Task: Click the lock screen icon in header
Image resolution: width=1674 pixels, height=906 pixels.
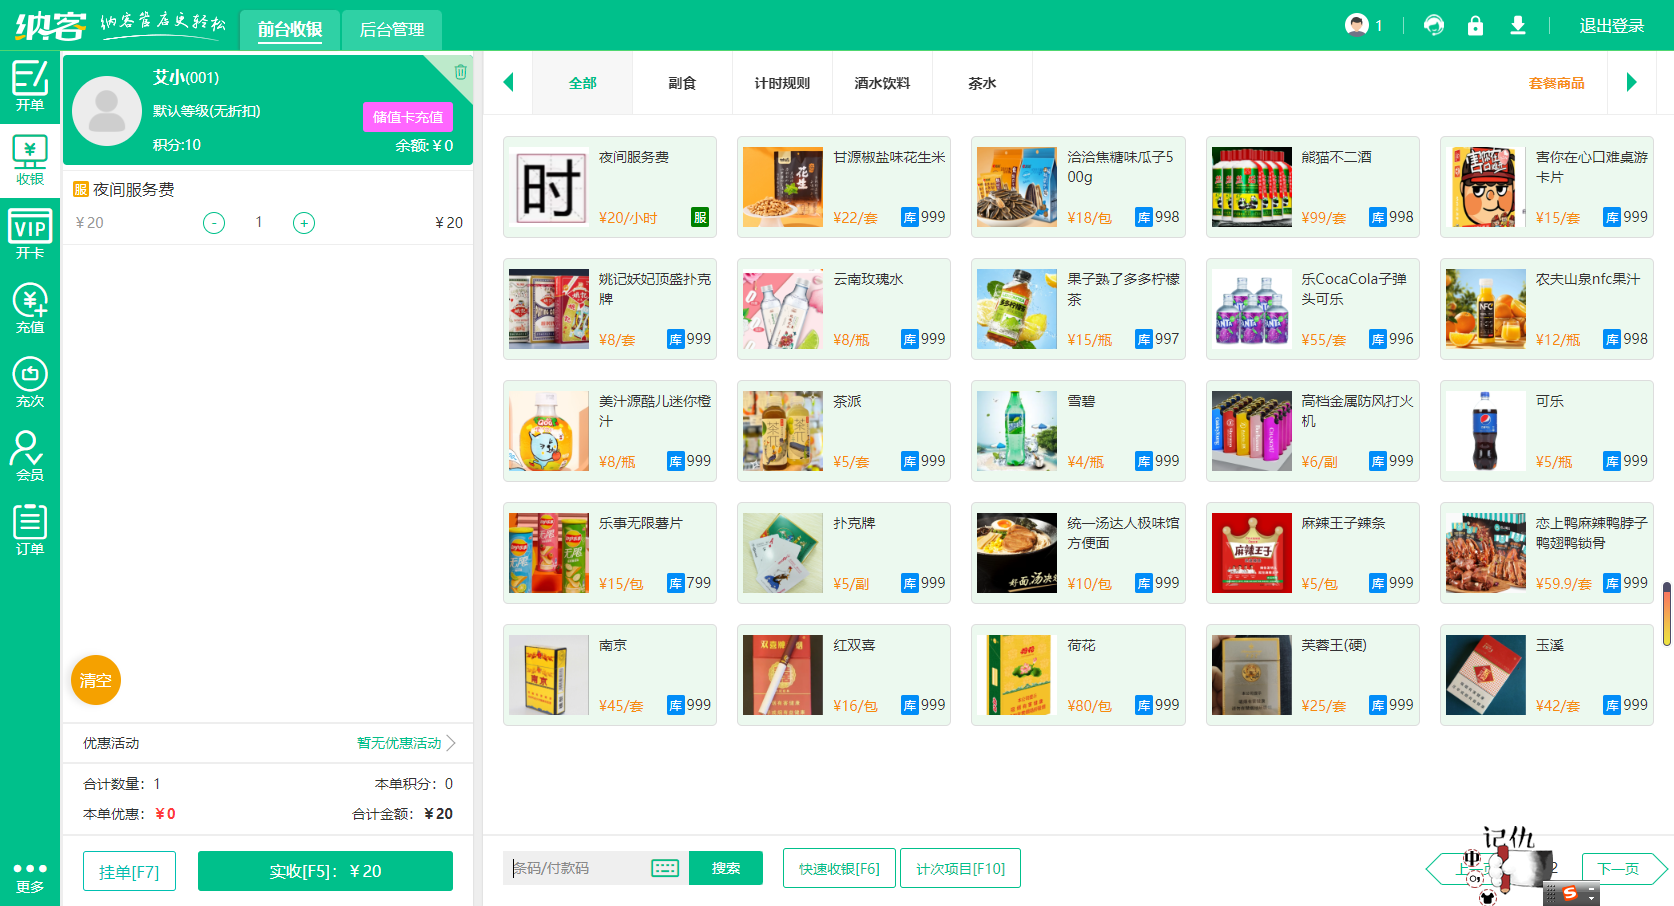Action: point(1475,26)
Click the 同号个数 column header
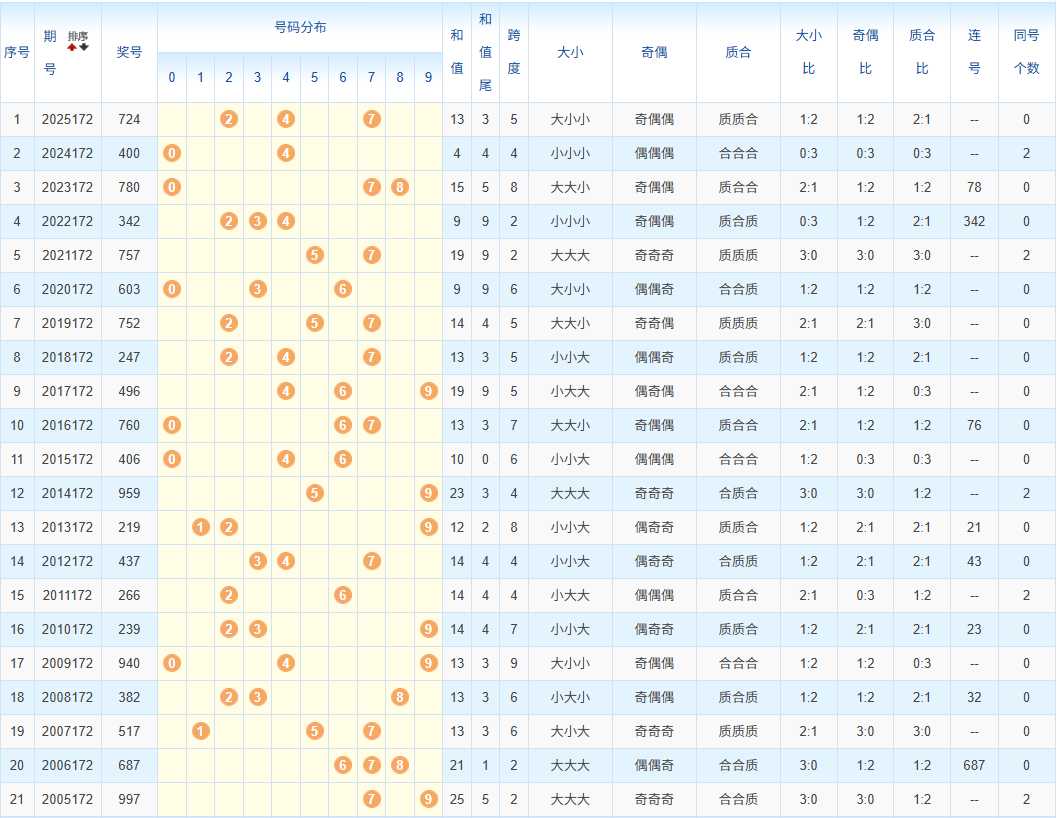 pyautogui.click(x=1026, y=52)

---

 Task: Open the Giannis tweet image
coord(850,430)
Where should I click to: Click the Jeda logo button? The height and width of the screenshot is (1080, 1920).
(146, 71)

Exercise requirements: Pick out each line of the items above that contains the word "width", and copy those lines in full.

Finished task:
Image resolution: width=1674 pixels, height=906 pixels.
Where should I click to: Click the Jeda logo button? The height and width of the screenshot is (1080, 1920).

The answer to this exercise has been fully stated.